My LA Weekly

In December the LA Weekly celebrated its 30th anniversary with a series of reminisces from eras past. Here’s my contribution.

A Matter of Life and Death

Sara Catania, staff writer, 1996-2004

In the spring of 1998, LA Weekly editor Sue Horton assigned me to write about Horace Kelly, a mentally ill man on California’s death row who faced imminent execution because his attorneys had missed the filing deadline to argue him mentally unfit to be put to death.

The piece recounted the tortuous trajectory of the case and details of Kelly’s grim life. It also included, at Sue’s insistence, reaction from the family of Kelly’s victim, a young boy.

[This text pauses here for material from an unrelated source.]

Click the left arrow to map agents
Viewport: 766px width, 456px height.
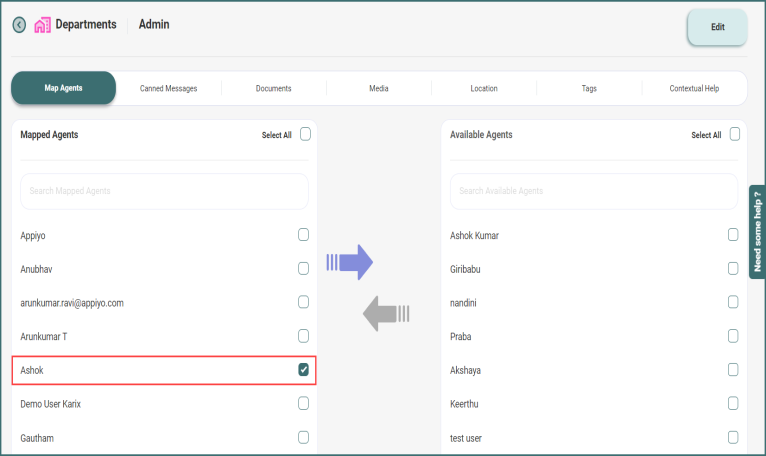[385, 314]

I resisted talking with that family. I knew the story I was writing would in the end argue against execution of the mentally ill man who killed their kin. Did advocacy journalism really require balance? Sue said yes. How could one win anyone over to one’s argument if one did not present one’s case honestly and completely? Only then could one claim the moral high ground, she said.

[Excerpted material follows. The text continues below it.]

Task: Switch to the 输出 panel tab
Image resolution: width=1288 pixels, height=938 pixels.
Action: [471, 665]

After the story was published – the first and only coverage of the case at that point— Kelly’s execution date was canceled and he was granted a sanity hearing, which I also covered for the Weekly. The hearing took place in Marin. Sue sent me up there and urged me to stay until the proceedings—which dragged on for several weeks-- were done. Though the jury found Kelly sane for execution, through the vagaries of the court system, his life was spared. He is alive on death row to this day.

I can’t say with any certainty what role my work played, but that first big feature was the story all the other reporters who showed up for the sanity trial carried with them, and when Ted Koppel addressed the case on Nightline, as part of a discussion on execution of people with mental illness, he held up a copy of the LA Weekly article to illustrate his point.

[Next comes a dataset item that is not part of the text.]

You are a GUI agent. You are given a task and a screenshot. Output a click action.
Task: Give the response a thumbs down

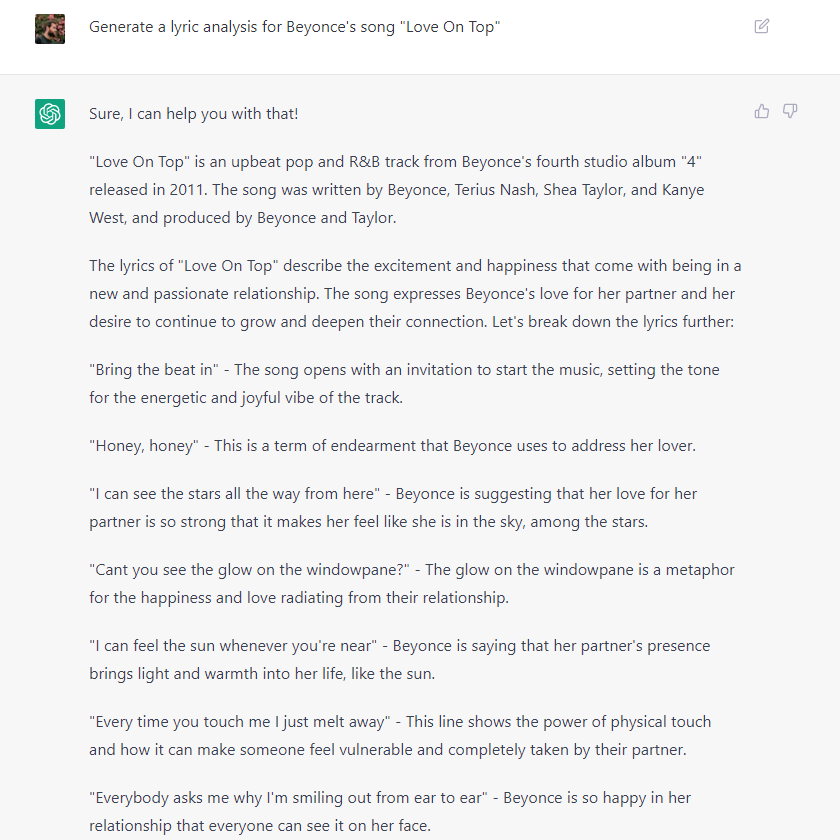[790, 111]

In the end I filed six stories about Kelly, a series which shed at least some small light on the complexities of capital punishment in California. It was (and is) a thorny and difficult topic that everyone needs to know about. LA County has more people on death row than anywhere else in America, some since before the LA Weekly was founded. But it's an issue that was (and is) of little interest to most people. Still, Sue didn’t hesitate to run every single piece. That dedication, that commitment to work that was valuable and meaningful -- advertisers be damned -- made working at the Weekly a reporter’s dream.